Le Haut Conseil constate ainsi :

* que la « diversité de l’offre linguistique » déclarée et pratiquée par notre système éducatif est largement illusoire, puisqu’elle ne peut prendre appui sur un plurilinguisme volontariste et effectif au niveau européen. Laisser les choses en l’état conduit de façon inexorable à faire de l’anglais la première langue dominante (et une langue que tous les élèves non anglophones auraient tort de ne pas apprendre) mais aussi à rendre peu attractif l’apprentissage d’une autre langue que l’anglais, en France comme dans les autres pays européens ;


* que, au plan économique, comme au plan symbolique, l’hégémonie de l’anglais dans les échanges intra-européens – et mondiaux – a des conséquences négatives : elle coûte cher à la France, ainsi qu’à la très grande majorité des autres États de l’Union et procure parallèlement aux pays anglophones d’incontestables avantages ;


* qu’une politique plurilingue serait encore concevable en Europe dans les faits et non seulement dans les déclarations d’intention, mais à la condition ex-presse de bénéficier d’une adhésion et d’une coopération résolues et constantes de l’ensemble des États de l’Union ;


* que la défense, et a fortiori, la promotion du français et de la francophonie, comme celles des autres langues européennes en voie d’être dominées, n’a de sens et n’est réalisable que dans le cadre de la promotion de la diversité linguistique dans les échanges intra-européens et internationaux.
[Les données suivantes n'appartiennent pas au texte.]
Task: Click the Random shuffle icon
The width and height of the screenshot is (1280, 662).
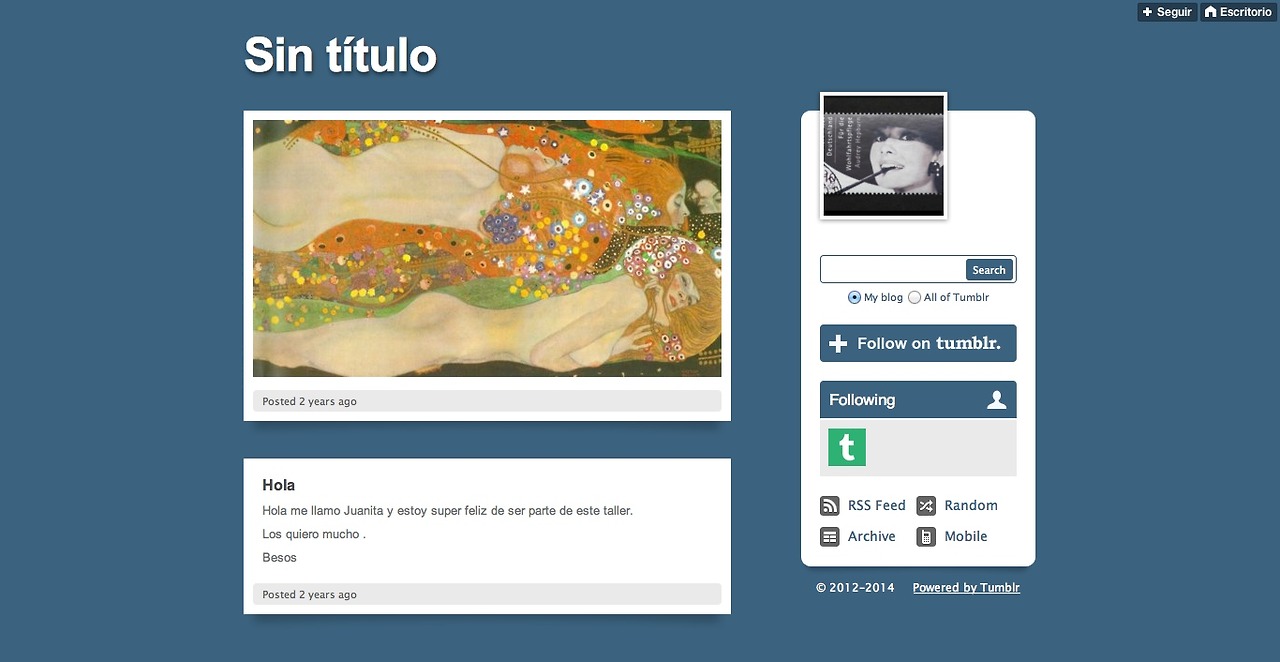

Le Haut Conseil note par ailleurs que, comme l’ont montré des évaluations récentes de la direction de l’évaluation et de la prospective, les compétences en langue vivante des élèves sont d’autant meilleures que l’enseignement en a été précoce 10.
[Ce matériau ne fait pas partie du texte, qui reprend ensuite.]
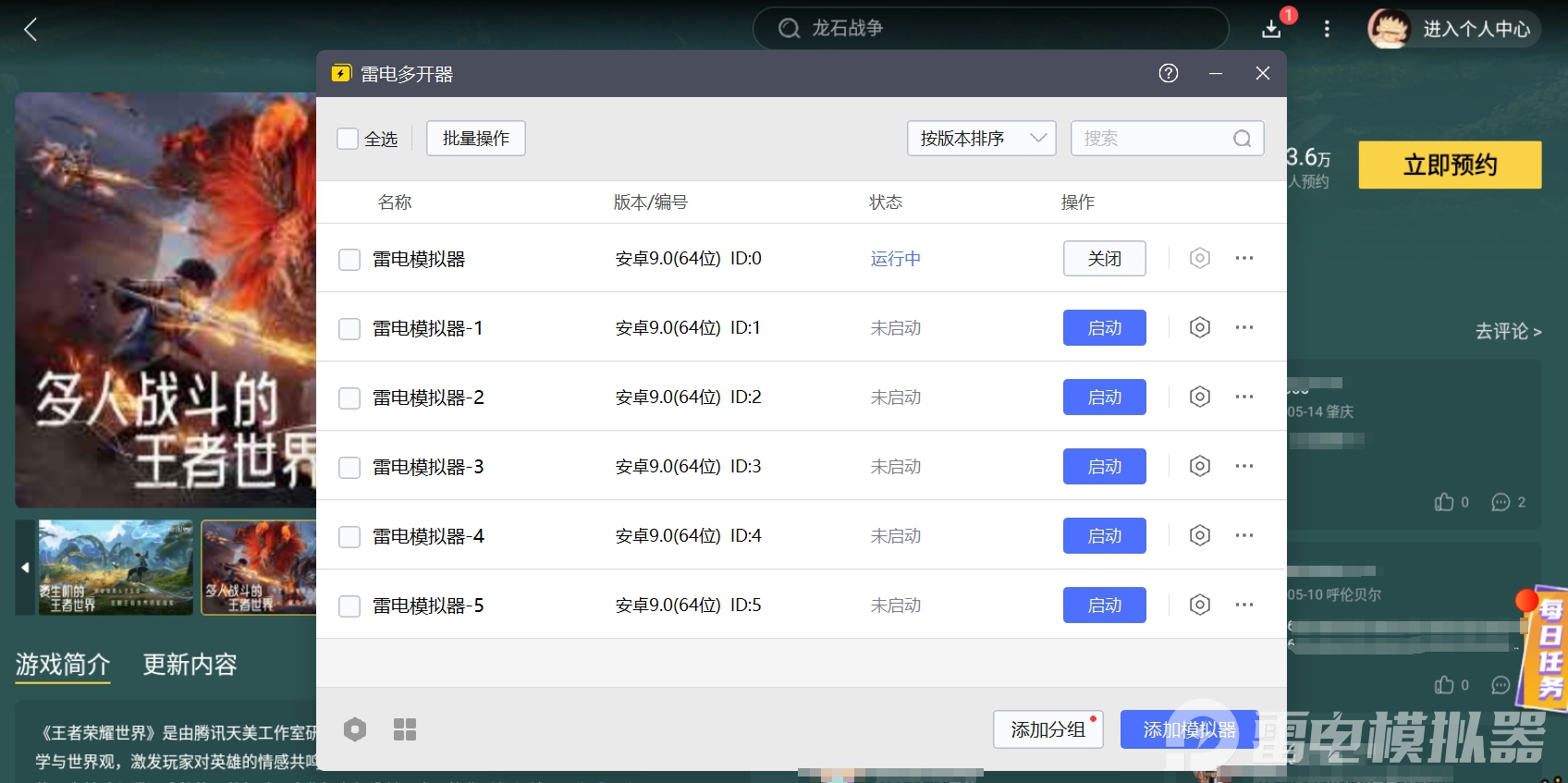Screen dimensions: 1568x783
Task: Switch to grid view layout icon
Action: coord(405,729)
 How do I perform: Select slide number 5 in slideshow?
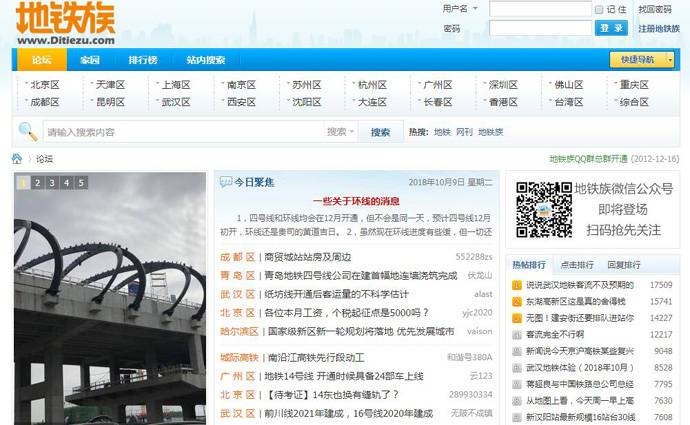click(x=83, y=183)

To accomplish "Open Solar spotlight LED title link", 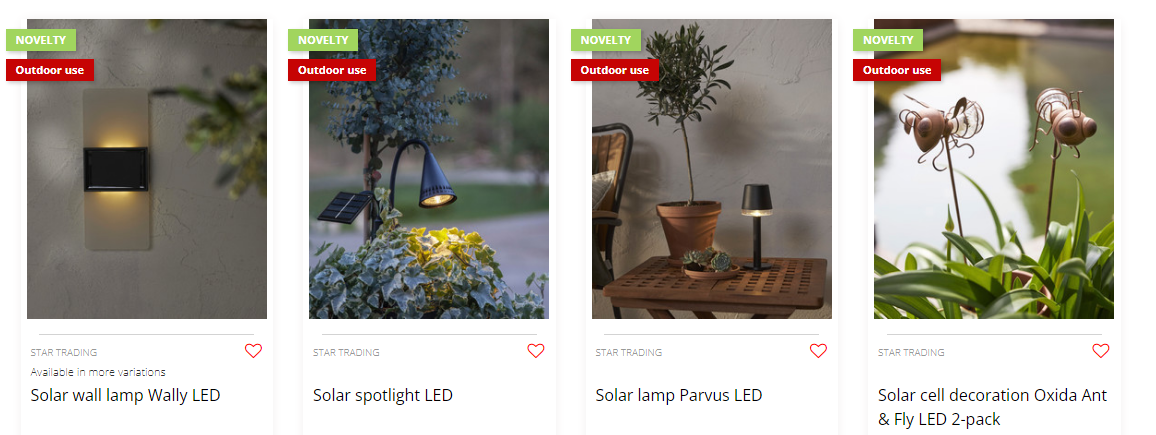I will pos(383,395).
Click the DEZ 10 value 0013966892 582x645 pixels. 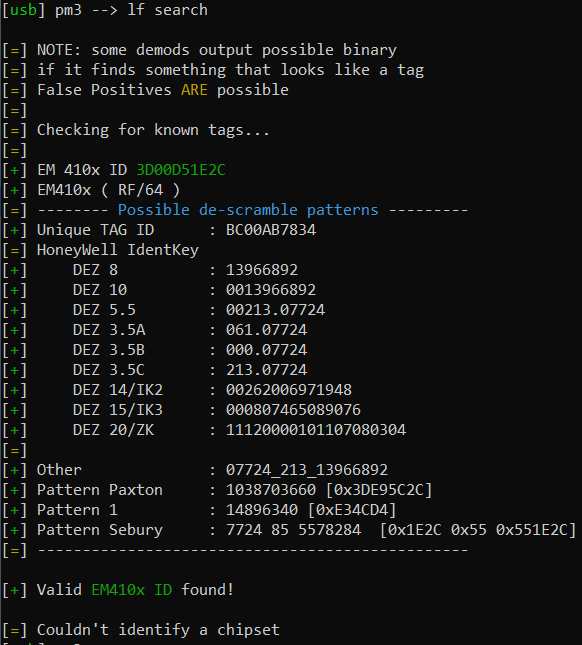271,290
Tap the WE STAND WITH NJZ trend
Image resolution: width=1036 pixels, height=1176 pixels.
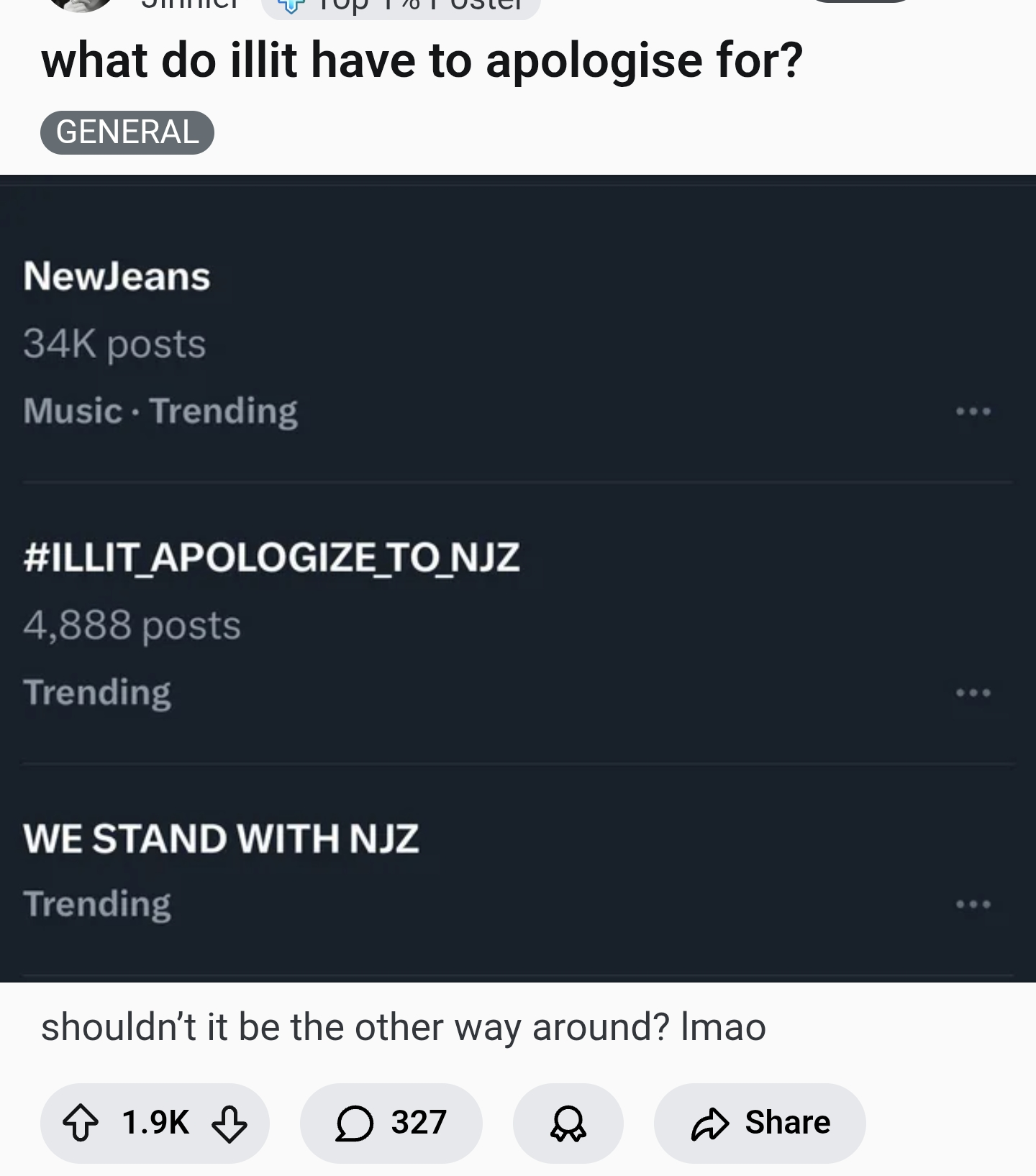pos(220,839)
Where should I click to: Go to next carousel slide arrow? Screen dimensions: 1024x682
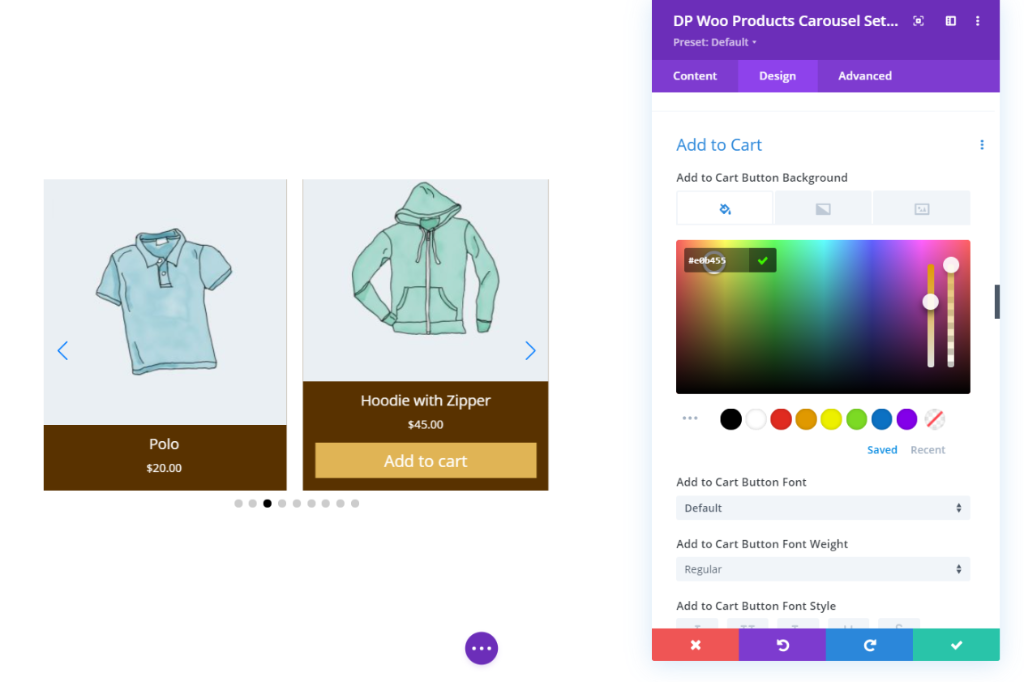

En conséquence, il propose :

* que la France continue à ne donner ni caractère obligatoire, ni primauté à l’enseignement de l’anglais,11 ce qui n’aurait de toute façon guère de conséquences pratiques puisque la plupart des élèves l’apprennent déjà, mais ce qui aurait des conséquences politiques particulièrement importantes puisque notre pays cautionnerait et renforcerait ainsi l’hégémonie linguistique vers laquelle tend l’Europe ;


* que la France, qui doit affirmer sa volonté de s’opposer au monopole d’une seule langue de communication internationale, s’emploie à démontrer à ses partenaires l’intérêt qu’ils auraient, comme elle, à se donner les moyens de promouvoir un plurilinguisme effectif en Europe, afin de ne pas subir les effets négatifs du « tout-à-l’anglais » ;


* que dans la logique de cette position, elle promeuve l’enseignement d’au moins deux langues vivantes étrangères pour tous les élèves, en modulant l’offre compte-tenu, notamment, des voisinages régionaux et en assurant la continuité de cet enseignement tout au long de la scolarité ;


* que l’enseignement de toutes les langues vivantes étrangères soit plus orienté sur la communication orale et écrite qu’il ne l’est aujourd’hui, sans négliger pour autant ce qui, dans cet enseignement, contribue à développer la dimension culturelle du plurilinguisme.



1. 10 Notes d’évaluation n°05-06 à 05-10, Les compétences des élèves de fin d’école et de fin de collège en langues vivantes, septembre 2005, DEP-MENESR, Paris.


2. 11 Il s’agit là d’une position largement majoritaire, étant précisé que des organisations représentées au Haut Conseil estiment que l’anglais devrait faire partie du socle commun des compétences et des connaissances que tous les élèves devraient maîtriser, comme le préconise le rapport de la commission nationale du débat sur l’école présidée par Claude Thélot.